The verbs sentir and dormir also undergo vowel raising. Additional diphthongizing verbs include acordar(se) (o-ue), divertir(se) (e-ie), doler (o-ue), empezar (-zar e-ie, -ezar), encontrar (o-ue), entender (e-ie), llover (o-ue), morir (o-ue, -morir), mostrar (o-ue), mover (o-ue), poder (o-ue, -poder), probar (o-ue), querer (e-ie, -querer), recordar (o-ue), sentar(se) (e-ie-i), tener (e-ie, -tener, G-Verb), venir (e-ie, -venir, G-Verb), volar (o-ue), and volver (o-ue, -olver).

Many verbs with -e- or -o- in the root do not alternate. Common non-diphthongizing verbs include acercar(se), aprender, beber, ceder, coger², colar, comer, comprar, conocer, correr, creer, deber, dejar, entrar, esperar, importar, joder¹, lamentar, llegar, llevar, meter, parecer, perecer, poner, prometer, quedar, regresar, responder, robar, soportar, suceder, temer, tomar, among others. Less frequent verbs of this kind are often a source of mistakes for children learning to speak, and also for some adults:
- rebosar → yo *rebueso, él/ella *rebuesa... instead of yo reboso, él rebosa...

===Vowel raising===
Vowel raising appears only in -ir verbs, and in this group it affects dormir, morir, podrir (an alternative of the more common pudrir) and nearly all verbs which have -e- as their last stem vowel (e.g. sentir, repetir). Exceptions to that last rule include cernir and its derivatives, which are only diphthongizing.

====Affected forms====
The forms that exhibit the change can be described negatively as those in which the stem vowel is not diphthongized and the ending does not contain stressed i or the -ir- sequence. In other words, vowel raising affects the forms whose endings do not contain an i which is not part of a diphthong, taking into account that diphthongizing overrides vowel raising.

For diphthongizing verbs (e.g. dormir, sentir), the vowel-raising forms are:
- the first-person and second-person plural of the present subjunctive (sintamos, sintáis, durmamos, durmáis);
- the present active participle or gerund (sintiendo, durmiendo);
- the third-person indicative past perfect (sintió, sintieron, durmió, durmieron);
- all forms of the subjunctive imperfect past (sintiera/sintiese..., durmiera/durmiese...) and of the future subjunctive (sintiere..., durmiere...).

For non-diphthongizing verbs (e.g. pedir) it affects these same forms (pidamos, pidáis, pidiendo, pidió, pidieron, pidiera...), plus:
- the singulars and third person plural of the present indicative (pido, pides, pide, piden);
- the remaining forms of the present subjunctive (pida, pidas, pidan);
- the tú form of the imperative (pide), but not the vos nor vosotros forms.

The forms which undergo neither diphthongizing nor vowel raising are:
- the first-person and second-person plural of the indicative present (sentimos, sentís), because these forms have stressed i in their endings.

→ Record extracts
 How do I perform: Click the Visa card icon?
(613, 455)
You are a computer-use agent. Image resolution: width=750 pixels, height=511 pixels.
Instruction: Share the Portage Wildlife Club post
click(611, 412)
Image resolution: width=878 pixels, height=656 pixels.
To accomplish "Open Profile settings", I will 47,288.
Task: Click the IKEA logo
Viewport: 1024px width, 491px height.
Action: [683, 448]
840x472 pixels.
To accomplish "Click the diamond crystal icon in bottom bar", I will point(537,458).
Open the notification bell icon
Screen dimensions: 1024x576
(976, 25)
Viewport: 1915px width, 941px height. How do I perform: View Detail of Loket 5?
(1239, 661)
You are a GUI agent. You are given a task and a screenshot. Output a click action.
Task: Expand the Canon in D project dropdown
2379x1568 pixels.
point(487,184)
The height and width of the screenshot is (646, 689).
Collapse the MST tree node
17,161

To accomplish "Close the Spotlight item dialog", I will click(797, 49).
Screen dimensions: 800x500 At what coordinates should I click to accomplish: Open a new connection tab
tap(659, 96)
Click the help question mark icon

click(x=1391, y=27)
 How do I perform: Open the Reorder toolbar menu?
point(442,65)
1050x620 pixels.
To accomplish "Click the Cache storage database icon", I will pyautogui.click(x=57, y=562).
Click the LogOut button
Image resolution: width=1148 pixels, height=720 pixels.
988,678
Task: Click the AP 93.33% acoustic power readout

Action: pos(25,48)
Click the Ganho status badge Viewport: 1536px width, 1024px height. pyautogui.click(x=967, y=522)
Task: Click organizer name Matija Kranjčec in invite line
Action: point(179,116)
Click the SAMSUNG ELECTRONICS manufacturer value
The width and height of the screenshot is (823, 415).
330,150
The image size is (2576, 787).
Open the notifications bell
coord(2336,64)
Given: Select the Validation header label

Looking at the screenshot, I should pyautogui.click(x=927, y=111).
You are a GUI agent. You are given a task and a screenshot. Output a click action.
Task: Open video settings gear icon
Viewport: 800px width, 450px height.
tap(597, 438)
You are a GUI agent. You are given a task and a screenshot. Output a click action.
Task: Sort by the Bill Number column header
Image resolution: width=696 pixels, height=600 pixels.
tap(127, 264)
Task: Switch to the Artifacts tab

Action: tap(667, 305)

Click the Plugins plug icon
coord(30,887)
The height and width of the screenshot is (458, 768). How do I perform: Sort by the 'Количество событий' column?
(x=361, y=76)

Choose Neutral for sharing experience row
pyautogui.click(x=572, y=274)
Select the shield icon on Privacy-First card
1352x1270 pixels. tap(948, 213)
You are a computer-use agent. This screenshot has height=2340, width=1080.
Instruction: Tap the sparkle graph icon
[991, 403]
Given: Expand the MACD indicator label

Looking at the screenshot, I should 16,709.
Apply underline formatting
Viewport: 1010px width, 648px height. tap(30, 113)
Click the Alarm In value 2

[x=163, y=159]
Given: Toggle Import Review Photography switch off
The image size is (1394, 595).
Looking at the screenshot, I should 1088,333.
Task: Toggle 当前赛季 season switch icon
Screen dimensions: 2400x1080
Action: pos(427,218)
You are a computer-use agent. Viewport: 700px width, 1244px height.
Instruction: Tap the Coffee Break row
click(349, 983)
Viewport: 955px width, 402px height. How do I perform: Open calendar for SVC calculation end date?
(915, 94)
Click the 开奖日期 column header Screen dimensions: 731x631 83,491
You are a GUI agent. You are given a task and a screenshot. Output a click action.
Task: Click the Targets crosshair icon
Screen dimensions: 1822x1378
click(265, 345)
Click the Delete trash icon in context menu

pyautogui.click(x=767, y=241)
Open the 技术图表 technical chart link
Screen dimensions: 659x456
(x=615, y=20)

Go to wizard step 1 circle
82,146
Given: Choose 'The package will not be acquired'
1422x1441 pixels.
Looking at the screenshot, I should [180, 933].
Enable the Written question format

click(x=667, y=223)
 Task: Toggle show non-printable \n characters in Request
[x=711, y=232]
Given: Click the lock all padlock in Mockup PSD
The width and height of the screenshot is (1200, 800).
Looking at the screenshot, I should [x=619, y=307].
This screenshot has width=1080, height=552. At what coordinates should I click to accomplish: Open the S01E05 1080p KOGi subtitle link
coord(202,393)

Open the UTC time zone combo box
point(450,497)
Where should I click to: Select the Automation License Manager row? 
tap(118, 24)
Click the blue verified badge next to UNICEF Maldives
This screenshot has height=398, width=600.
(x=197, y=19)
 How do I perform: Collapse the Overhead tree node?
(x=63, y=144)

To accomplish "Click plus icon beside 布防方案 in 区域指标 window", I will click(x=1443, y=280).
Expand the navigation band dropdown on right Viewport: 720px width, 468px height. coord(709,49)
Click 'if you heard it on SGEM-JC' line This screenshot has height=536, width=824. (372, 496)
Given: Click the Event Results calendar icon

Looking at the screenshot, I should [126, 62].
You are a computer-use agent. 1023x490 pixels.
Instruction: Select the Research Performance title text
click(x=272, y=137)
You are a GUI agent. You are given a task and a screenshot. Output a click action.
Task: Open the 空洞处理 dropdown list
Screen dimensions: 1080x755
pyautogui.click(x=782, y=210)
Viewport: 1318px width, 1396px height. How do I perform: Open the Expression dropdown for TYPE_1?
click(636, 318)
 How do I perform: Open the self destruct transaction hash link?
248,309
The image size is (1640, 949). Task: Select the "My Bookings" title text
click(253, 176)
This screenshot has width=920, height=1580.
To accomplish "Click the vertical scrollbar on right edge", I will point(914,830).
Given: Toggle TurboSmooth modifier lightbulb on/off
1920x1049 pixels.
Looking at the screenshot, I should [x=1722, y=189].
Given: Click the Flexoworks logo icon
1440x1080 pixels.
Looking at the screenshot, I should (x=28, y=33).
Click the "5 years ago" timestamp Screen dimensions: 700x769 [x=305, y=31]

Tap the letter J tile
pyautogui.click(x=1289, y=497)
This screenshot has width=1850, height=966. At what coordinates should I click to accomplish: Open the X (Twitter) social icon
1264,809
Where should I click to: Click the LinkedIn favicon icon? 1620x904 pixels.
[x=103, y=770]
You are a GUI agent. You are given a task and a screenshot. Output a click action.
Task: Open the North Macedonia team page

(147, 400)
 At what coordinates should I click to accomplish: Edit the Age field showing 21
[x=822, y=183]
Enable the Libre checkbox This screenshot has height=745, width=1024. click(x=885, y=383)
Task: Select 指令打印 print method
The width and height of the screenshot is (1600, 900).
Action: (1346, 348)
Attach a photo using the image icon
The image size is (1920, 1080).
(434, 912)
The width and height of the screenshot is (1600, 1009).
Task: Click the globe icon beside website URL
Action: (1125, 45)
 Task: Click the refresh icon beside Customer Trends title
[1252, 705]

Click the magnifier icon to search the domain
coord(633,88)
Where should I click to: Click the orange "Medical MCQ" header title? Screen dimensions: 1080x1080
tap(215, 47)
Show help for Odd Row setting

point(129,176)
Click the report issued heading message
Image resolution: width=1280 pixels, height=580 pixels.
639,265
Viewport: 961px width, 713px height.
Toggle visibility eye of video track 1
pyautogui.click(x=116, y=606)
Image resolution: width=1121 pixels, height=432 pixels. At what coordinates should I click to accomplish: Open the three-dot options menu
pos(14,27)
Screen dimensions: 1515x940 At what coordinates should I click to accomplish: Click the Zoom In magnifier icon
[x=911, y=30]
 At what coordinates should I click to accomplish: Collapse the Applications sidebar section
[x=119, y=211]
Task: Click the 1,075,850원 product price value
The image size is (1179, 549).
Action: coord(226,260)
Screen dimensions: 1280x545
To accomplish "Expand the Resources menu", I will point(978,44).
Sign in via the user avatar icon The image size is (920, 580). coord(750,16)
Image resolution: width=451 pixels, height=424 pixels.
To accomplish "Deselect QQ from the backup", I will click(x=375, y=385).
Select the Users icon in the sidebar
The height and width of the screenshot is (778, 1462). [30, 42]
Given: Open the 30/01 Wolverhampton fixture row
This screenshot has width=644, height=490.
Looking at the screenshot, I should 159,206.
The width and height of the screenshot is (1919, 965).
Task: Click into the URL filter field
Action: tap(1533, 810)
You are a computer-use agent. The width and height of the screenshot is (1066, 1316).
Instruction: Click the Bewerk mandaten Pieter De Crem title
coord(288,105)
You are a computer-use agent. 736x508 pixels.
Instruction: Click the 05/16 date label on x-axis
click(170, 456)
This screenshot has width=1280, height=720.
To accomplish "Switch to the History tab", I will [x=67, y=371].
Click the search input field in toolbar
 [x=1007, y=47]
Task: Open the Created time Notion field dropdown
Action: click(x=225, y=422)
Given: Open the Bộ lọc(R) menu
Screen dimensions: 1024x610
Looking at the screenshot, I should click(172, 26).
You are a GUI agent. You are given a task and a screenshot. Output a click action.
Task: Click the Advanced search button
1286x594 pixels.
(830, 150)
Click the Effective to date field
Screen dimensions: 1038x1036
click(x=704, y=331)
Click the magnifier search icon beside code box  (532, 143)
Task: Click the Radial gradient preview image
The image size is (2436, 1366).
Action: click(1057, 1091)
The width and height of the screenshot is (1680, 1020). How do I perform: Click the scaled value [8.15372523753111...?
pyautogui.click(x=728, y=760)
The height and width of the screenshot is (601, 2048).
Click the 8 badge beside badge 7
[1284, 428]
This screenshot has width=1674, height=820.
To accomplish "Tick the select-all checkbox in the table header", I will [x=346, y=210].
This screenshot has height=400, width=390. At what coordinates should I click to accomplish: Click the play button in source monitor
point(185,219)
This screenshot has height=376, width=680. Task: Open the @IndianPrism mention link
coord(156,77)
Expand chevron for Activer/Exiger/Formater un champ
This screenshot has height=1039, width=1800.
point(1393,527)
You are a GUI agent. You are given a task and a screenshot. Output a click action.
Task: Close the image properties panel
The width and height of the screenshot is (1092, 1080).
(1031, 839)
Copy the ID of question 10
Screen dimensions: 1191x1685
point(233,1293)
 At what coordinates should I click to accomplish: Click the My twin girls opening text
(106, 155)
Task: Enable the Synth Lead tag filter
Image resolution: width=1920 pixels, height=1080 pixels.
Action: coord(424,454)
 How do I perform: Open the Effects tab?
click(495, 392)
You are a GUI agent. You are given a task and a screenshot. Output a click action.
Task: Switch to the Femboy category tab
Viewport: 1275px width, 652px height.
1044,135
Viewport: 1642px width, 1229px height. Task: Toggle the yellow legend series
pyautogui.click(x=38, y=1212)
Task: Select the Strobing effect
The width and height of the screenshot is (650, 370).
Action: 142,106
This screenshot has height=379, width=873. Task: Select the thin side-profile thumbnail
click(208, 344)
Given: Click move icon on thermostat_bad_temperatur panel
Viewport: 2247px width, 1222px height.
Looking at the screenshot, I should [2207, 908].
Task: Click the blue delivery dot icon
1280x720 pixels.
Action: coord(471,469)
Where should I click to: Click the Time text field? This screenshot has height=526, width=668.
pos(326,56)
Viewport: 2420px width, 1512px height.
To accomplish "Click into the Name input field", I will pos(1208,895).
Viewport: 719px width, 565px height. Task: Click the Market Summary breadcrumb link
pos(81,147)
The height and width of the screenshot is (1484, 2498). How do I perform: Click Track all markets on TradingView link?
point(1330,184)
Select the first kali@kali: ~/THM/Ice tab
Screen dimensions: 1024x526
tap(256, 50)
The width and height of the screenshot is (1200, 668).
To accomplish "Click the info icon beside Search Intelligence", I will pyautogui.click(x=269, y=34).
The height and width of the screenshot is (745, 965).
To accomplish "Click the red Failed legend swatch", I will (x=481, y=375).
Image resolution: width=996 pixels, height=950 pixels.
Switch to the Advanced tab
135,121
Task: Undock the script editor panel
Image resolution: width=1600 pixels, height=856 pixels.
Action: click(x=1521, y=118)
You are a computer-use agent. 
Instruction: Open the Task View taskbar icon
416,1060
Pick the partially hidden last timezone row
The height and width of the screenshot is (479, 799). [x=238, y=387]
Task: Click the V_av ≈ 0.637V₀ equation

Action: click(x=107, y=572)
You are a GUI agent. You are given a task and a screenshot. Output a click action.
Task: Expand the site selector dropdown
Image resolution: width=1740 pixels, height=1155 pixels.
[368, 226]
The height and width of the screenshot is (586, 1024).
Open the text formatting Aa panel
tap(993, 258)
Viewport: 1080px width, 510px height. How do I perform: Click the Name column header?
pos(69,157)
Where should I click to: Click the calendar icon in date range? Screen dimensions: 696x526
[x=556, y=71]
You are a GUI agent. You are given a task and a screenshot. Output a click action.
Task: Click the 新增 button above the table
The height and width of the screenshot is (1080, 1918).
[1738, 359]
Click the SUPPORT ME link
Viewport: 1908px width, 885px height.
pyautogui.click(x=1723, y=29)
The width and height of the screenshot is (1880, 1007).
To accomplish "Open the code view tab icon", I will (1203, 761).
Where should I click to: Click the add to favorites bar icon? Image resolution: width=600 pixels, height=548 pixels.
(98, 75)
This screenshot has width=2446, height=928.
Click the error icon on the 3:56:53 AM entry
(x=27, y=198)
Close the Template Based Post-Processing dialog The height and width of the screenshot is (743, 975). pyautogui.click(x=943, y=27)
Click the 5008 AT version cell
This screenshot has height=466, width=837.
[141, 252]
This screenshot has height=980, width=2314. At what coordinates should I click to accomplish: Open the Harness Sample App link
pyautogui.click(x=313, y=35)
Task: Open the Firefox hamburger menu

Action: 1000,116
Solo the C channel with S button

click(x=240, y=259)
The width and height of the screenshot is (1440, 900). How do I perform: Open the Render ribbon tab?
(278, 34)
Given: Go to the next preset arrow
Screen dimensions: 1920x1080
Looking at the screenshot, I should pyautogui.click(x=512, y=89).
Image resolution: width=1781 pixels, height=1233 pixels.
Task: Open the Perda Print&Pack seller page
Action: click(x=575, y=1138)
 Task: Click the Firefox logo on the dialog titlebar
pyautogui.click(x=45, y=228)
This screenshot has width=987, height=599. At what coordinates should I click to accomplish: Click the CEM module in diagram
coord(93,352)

→ Task to complete
Please resume the passage on Spanish verb stem changes from the point where it stops. The listing above isn't needed here.

→ Output below
- the infinitive (sentir), past participle (sentido), indicative imperfect past (sentía...) and the vos and vosotros forms of the imperative (sentí, sentid), for the same reason.
- the future (sentiré...) and conditional (sentiría...), whose endings contain the -ir- sequence and derive from the infinitive.

====Affected verbs====
Vowel-raising but not diphthongizing verbs include:
- those ending in -edir (medir, pedir...), -egir (elegir, regir), and -etir (competir, repetir)
  - those ending in -eír (desleír, freír, reír). Double i that would result is simplified (rieron, not *riieron nor *riyeron). The stressed i in contact with a/e/o must take an acute accent (río, ríe, ría); monosyllabic forms of the indicative perfect past tense do not have it (though it was officially allowed until 2010).
  - those ending in -eñir (ceñir, teñir...). As usual, the unstressed i between ñ and a vowel is dropped (tiñendo, tiñó, tiñeron, tiñera...).
- decir and derived verbs (bendecir, predecir...), in forms that do not have overriding irregularities.
- erguir. Usually diphthongizing (with ye- forms such as yergo), there are raised forms that are valid but rare (irgo).
- hacer and derived verbs (-facer, like satisfacer), which goes from -a- to -i- in forms that do not have overriding irregularities. The -facer derivatives take forms identical to hacer but with an initial f- instead of an initial h-.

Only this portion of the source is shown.